━━━ Source extract

While other countries have recorded impressive growth in incoming tourism in past 14 years, Israel is finding it difficult to attract visitors for more than a one-day stopover.

Israel's incoming tourism industry is not making any progress, according to new figures published Monday by the Central Bureau of Statistics.

 

 

While tourist stays in the first quarter of 2014 – 2.38 million – recorded an increase from the same quarter of the previous year, they were 10% lower than tourist stays in the first three months of 2000, which attracted many visitors due to Pope John Paul II's visit in March.

 

Although the total number of overnight stays in Israel's hotels by both Israelis and foreign tourists, which was 4.59 million, is slightly higher (7%) than the same quarter in 2000, it is seen as a freeze compared to the growth in incoming tourism recorded by other countries over the past 14 years.

 

Let's put things in order: The official data on annual entries point to a growth – 3.529 million entries to Israel in 2013 compared to 2.672 million in 2000. But the numbers do not refer to the same figure. From 2007, this figure also includes one-day entries to Israel by visitors who tour neighboring countries and stop by Israel for several hours without staying for the night.

 

So in 2013, the number of entries included 578,000 one-day visitors, and in 2012 – as many as 634,000. In fact, the major part of the growth from 2000 to 2013 – 867,000 people – was of one-day visitors who were not included in the 2000 figure and who have no effect on Israel's hotel industry.

 

It appears that in the past 14 years, the Israeli hotel industry has failed to grow. According to the Israel Hotel Association (IHA), the number of hotel rooms – 49,388 – has grown by just 8% since 2000.

 

IHA President Eli Gonen said Monday that tourism was not a national preference and that increasing tourism to Israel required massive marketing.

━━━━━━

• _Given problem A_
Answer these questions from the article on Israeli tourism:
(i) How many tourist stays were recorded in the first quarter of 2014?
(ii) How many one-day visitors did the 2013 entries include?
(iii) According to the Israel Hotel Association, how many hotel rooms are there?
• _Given problem B_
Print the part of the article on Israeli tourism starting with "Although the total" and going on through "past 14 years.".

━━━ Data section

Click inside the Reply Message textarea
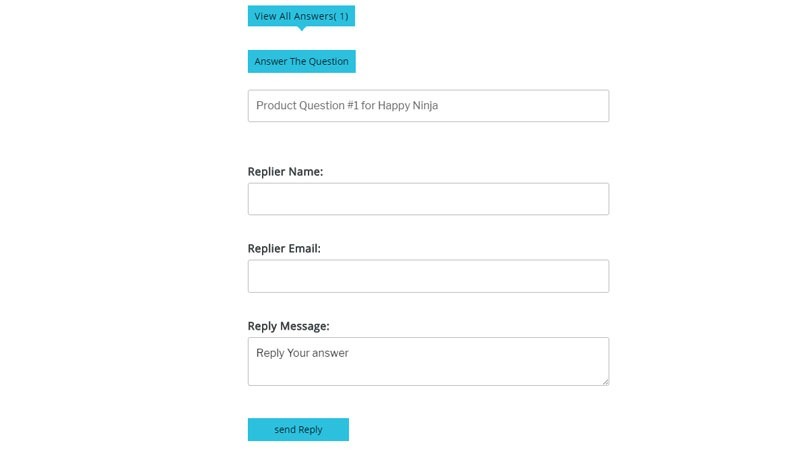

━━━━━━

• _Written solution A_
(i) 2.38 million
(ii) 578,000
(iii) 49,388

• _Written solution B_
Although the total number of overnight stays in Israel's hotels by both Israelis and foreign tourists, which was 4.59 million, is slightly higher (7%) than the same quarter in 2000, it is seen as a freeze compared to the growth in incoming tourism recorded by other countries over the past 14 years.